READING TEXT:
----
5. Contact Forms and Other Web Forms
Web forms are the bread and butter of website interaction. It is the primary way you can gather data from your users (aside from publishing your e-mail address, which can be clunky and lead to tons of spam). Contact forms can be tricky to set up and develop on your own and won't nearly come close to the reporting/analytics features and ease-of-use that third-party form building web services have to offer. Here are a few to check out.
- Google Docs Forms: Not many people take advantage of the fact that you can create embeddable Web forms (for contact forms, registrations and online surveys) using Google Docs. What's great about this Web service, besides it being free, is that it integrates directly with the Google Docs office suite (such as its spreadsheets and documents).
- Wufoo: Wufoo is a fun Web form builder that is so simple to use. It allows file uploads/attachments (in case your web form user wants to upload pictures or PDFs, for example), it permits customization and takes the time to make sure your data is safe. Its free plan allows you to have up to three forms and 100 submissions per month.
- JotForm: JotForm is a free Web form builder that has a slick interface for you to take advantage of when building your web forms. You can even build payment forms with it (integrated with PayPal, Google Checkout, Authorize.net, and so forth).
- Contactify: If you just need a simple contact form, check out Contactify, a free hosted solution for dealing with your website communication needs. It will reduce the spam you get from having to provide your e-mail address in public.
----
TASKS:
1. In the web forms section, how many forms and monthly submissions does Wufoo's free plan allow?
2. Reproduce the web forms section word for word from "- JotForm: JotForm" to "address in public.".
The rows play no part in this work.

DATA FOR ANALYSIS:
----
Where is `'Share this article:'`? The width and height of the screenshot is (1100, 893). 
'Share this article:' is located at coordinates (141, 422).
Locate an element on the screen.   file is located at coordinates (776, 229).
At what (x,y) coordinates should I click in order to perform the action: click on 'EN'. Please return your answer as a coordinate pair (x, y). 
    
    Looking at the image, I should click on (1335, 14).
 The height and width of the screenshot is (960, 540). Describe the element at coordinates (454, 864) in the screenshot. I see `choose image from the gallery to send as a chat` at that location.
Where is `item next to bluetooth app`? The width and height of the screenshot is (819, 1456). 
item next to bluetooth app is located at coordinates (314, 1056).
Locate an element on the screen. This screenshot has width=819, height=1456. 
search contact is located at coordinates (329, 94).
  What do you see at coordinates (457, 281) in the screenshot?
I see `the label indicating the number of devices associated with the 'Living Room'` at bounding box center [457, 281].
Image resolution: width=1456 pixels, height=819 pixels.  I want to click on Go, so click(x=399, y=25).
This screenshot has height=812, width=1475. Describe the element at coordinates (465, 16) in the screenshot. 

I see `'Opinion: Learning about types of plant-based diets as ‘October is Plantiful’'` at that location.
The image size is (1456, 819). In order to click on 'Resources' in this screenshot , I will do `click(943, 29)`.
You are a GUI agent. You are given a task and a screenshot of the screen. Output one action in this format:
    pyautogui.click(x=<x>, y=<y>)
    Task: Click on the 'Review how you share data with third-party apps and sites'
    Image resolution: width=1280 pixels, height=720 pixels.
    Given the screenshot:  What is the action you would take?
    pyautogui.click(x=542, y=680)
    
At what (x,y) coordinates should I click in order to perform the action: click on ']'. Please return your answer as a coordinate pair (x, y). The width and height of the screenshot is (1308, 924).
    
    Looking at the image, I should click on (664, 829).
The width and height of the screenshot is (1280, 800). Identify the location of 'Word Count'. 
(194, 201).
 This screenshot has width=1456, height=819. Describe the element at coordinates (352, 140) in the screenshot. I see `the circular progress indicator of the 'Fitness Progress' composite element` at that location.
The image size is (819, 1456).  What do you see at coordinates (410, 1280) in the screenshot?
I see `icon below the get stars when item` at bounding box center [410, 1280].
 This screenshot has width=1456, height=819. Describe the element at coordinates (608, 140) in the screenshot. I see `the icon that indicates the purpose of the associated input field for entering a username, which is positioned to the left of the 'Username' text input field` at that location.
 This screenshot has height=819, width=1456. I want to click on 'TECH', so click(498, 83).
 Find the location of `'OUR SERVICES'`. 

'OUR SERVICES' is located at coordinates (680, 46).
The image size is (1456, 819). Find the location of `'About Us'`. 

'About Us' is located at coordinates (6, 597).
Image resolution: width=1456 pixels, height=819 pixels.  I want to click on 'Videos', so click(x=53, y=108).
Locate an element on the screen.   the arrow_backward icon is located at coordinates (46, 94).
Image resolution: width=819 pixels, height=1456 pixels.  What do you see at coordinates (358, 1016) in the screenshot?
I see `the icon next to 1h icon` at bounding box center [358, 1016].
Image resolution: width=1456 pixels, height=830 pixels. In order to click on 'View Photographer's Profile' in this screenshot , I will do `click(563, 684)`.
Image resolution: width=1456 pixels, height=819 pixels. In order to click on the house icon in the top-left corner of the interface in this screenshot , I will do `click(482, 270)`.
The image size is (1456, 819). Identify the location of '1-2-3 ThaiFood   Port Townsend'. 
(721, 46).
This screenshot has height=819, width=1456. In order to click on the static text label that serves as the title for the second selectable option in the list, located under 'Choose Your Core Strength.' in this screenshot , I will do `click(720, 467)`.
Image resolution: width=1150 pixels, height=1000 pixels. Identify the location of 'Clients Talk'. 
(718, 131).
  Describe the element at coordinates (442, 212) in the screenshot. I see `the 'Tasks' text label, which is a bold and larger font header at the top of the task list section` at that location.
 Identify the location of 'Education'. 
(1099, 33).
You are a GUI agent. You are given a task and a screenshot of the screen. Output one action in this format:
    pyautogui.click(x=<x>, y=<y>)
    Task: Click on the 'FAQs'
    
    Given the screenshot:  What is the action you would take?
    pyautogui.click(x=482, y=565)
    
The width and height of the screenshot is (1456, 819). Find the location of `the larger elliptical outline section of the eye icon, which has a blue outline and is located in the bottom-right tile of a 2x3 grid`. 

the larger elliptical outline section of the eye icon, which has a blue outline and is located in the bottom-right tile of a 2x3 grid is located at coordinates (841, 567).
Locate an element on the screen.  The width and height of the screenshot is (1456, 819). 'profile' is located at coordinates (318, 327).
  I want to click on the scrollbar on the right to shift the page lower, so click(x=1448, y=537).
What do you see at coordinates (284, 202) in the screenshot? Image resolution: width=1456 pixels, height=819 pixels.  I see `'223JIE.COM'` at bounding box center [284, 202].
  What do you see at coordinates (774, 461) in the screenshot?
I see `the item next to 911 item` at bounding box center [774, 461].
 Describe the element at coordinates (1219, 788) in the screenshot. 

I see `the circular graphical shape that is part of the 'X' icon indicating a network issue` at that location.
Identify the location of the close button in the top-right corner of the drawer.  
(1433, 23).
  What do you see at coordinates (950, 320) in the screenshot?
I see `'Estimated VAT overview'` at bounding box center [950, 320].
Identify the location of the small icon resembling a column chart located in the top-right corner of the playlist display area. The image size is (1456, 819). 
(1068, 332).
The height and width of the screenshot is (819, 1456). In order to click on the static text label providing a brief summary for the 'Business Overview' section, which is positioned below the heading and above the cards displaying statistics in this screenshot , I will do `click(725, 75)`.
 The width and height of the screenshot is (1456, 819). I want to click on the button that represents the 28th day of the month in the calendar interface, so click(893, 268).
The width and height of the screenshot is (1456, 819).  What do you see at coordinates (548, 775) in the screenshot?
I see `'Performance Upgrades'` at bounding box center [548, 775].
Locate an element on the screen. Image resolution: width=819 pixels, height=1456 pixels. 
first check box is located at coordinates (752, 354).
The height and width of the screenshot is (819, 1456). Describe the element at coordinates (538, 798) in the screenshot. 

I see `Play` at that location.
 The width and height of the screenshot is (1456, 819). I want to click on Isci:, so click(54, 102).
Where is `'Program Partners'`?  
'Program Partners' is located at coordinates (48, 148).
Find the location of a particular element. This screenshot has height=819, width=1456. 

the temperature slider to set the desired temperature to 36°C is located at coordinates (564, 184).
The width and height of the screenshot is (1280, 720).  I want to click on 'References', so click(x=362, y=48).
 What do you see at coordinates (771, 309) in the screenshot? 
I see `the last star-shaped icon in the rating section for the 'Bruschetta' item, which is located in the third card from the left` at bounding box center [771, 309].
----
ANSWERS FOR THIS EXERCISE:
1. Up to three forms and 100 submissions per month.

2.
- JotForm: JotForm is a free Web form builder that has a slick interface for you to take advantage of when building your web forms. You can even build payment forms with it (integrated with PayPal, Google Checkout, Authorize.net, and so forth).
- Contactify: If you just need a simple contact form, check out Contactify, a free hosted solution for dealing with your website communication needs. It will reduce the spam you get from having to provide your e-mail address in public.